### Your instructions
Convert the lines from the line with "Describe the element at coordinates (381, 305)" to the line with "Horizontal Mirror Tool is", both included, into a JSON list of strings with one string per line, omitting blank lines.

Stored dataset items
::::::
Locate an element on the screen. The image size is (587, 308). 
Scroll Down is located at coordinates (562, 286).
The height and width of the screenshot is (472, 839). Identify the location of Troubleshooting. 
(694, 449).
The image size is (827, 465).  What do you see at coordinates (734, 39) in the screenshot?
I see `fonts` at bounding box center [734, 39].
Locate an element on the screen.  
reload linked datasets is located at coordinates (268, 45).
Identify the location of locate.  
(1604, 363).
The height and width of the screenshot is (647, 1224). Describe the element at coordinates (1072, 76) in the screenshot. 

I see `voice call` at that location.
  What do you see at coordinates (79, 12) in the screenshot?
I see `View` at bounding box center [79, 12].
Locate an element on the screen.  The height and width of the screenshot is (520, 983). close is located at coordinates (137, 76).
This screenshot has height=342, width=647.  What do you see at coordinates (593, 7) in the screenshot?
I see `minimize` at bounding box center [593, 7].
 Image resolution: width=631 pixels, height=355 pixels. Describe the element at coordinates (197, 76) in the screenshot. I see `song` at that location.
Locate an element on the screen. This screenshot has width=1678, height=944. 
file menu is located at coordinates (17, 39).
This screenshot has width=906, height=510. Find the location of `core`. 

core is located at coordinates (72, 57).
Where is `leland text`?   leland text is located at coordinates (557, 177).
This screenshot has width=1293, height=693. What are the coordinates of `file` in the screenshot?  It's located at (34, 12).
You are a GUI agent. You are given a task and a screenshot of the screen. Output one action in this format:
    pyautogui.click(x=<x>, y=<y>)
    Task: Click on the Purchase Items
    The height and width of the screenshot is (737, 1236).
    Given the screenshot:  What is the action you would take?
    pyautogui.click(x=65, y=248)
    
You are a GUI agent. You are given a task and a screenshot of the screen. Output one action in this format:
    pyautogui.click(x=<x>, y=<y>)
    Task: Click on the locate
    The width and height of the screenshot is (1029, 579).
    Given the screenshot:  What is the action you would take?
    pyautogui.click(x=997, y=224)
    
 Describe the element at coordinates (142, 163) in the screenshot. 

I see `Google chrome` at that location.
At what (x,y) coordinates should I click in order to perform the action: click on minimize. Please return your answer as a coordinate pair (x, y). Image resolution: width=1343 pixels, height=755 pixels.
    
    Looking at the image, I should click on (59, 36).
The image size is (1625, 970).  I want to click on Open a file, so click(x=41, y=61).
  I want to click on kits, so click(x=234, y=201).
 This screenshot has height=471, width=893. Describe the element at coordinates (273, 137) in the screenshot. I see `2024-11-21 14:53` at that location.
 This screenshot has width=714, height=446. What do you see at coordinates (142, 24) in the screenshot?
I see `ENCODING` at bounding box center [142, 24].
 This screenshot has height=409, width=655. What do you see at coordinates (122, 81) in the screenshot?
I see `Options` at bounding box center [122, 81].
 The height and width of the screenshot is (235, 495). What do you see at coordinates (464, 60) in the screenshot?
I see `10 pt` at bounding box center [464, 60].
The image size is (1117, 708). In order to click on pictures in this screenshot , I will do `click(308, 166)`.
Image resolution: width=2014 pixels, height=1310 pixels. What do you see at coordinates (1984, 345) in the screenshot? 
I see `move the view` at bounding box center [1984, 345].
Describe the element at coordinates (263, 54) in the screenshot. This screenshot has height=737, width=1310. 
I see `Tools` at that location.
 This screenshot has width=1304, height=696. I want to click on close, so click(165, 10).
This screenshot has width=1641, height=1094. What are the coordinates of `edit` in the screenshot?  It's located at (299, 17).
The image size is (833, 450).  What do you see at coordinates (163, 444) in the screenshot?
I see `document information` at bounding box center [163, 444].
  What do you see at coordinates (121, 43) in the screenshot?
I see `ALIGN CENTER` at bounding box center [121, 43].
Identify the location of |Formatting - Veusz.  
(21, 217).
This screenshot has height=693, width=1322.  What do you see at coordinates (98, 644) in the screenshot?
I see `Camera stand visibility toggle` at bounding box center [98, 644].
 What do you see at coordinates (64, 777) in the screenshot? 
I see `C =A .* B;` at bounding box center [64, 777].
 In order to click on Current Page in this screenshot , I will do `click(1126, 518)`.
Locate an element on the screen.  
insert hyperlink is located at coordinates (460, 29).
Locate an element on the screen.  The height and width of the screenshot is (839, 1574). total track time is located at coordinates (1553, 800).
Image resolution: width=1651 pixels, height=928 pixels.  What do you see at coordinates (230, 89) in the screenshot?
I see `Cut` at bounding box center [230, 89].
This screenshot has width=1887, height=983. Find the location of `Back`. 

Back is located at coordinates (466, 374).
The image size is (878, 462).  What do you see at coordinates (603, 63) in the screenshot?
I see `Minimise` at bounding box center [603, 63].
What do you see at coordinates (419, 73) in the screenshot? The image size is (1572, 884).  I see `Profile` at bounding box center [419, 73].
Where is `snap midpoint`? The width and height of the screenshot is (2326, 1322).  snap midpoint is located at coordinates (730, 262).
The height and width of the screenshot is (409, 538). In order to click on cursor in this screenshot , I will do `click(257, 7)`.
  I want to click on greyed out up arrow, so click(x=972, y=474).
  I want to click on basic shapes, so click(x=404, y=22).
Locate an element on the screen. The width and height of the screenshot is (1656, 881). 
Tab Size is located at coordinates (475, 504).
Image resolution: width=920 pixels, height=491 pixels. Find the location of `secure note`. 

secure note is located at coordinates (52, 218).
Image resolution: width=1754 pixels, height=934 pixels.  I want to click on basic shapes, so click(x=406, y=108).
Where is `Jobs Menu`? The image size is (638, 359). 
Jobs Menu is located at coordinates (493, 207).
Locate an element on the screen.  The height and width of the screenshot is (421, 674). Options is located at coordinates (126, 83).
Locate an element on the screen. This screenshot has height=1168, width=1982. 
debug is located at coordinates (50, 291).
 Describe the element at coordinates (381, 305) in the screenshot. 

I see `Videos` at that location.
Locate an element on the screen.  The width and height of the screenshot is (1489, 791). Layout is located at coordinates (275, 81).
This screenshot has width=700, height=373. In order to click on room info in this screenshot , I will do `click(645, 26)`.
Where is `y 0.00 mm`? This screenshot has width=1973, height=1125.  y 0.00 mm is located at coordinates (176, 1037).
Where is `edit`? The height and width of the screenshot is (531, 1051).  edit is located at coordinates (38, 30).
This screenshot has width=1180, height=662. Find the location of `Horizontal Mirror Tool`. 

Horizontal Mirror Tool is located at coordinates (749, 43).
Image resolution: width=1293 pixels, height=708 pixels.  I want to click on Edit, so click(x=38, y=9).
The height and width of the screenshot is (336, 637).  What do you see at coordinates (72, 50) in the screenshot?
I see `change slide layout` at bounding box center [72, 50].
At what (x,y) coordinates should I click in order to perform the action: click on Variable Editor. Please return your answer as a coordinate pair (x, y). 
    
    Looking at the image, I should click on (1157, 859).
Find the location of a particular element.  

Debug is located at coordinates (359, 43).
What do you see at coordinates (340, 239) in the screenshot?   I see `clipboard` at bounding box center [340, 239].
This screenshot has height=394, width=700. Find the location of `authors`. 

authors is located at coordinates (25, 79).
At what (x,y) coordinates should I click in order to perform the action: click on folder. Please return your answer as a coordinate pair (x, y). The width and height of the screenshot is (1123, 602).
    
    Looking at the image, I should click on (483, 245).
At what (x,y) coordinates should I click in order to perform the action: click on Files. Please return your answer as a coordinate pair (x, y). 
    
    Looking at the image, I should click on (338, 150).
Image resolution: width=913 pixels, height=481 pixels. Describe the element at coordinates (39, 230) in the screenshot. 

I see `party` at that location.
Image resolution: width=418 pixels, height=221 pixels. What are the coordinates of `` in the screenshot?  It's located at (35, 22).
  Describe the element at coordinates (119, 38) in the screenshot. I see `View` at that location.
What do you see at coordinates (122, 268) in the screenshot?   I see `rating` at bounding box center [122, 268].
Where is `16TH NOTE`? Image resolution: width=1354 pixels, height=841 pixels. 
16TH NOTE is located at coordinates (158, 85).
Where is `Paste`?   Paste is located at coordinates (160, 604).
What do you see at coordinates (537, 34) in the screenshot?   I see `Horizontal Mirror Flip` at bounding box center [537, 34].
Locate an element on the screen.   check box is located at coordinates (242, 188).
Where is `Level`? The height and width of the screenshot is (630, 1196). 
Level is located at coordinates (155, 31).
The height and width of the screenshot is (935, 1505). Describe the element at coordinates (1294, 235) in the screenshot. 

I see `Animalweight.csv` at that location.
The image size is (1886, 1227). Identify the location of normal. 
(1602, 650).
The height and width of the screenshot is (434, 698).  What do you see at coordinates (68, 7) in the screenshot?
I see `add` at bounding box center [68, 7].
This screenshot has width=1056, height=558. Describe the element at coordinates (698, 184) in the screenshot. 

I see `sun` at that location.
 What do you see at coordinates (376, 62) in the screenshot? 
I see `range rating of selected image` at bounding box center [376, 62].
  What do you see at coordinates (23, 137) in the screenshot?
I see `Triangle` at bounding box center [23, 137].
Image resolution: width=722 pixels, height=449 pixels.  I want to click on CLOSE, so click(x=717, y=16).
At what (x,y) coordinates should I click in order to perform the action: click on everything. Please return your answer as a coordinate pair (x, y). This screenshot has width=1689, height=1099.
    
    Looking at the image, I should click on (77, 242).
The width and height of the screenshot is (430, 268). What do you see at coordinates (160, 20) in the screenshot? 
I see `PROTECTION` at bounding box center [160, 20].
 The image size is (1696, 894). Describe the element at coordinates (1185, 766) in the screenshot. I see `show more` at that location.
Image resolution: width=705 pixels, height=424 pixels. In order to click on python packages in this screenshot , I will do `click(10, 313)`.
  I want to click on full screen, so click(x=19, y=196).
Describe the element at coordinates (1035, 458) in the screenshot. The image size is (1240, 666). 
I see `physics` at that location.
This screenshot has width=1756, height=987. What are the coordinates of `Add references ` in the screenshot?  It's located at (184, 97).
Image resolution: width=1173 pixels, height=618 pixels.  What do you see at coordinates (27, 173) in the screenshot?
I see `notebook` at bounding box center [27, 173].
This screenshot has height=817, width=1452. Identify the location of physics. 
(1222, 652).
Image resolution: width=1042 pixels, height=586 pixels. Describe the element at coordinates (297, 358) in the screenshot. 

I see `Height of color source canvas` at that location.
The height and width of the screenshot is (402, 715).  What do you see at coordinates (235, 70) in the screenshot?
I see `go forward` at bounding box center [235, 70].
::::::
### Reply
[
  " Describe the element at coordinates (381, 305) in the screenshot. ",
  "I see `Videos` at that location.",
  "Locate an element on the screen.  The width and height of the screenshot is (1489, 791). Layout is located at coordinates (275, 81).",
  "This screenshot has width=700, height=373. In order to click on room info in this screenshot , I will do `click(645, 26)`.",
  "Where is `y 0.00 mm`? This screenshot has width=1973, height=1125.  y 0.00 mm is located at coordinates (176, 1037).",
  "Where is `edit`? The height and width of the screenshot is (531, 1051).  edit is located at coordinates (38, 30).",
  "This screenshot has width=1180, height=662. Find the location of `Horizontal Mirror Tool`. ",
  "Horizontal Mirror Tool is located at coordinates (749, 43)."
]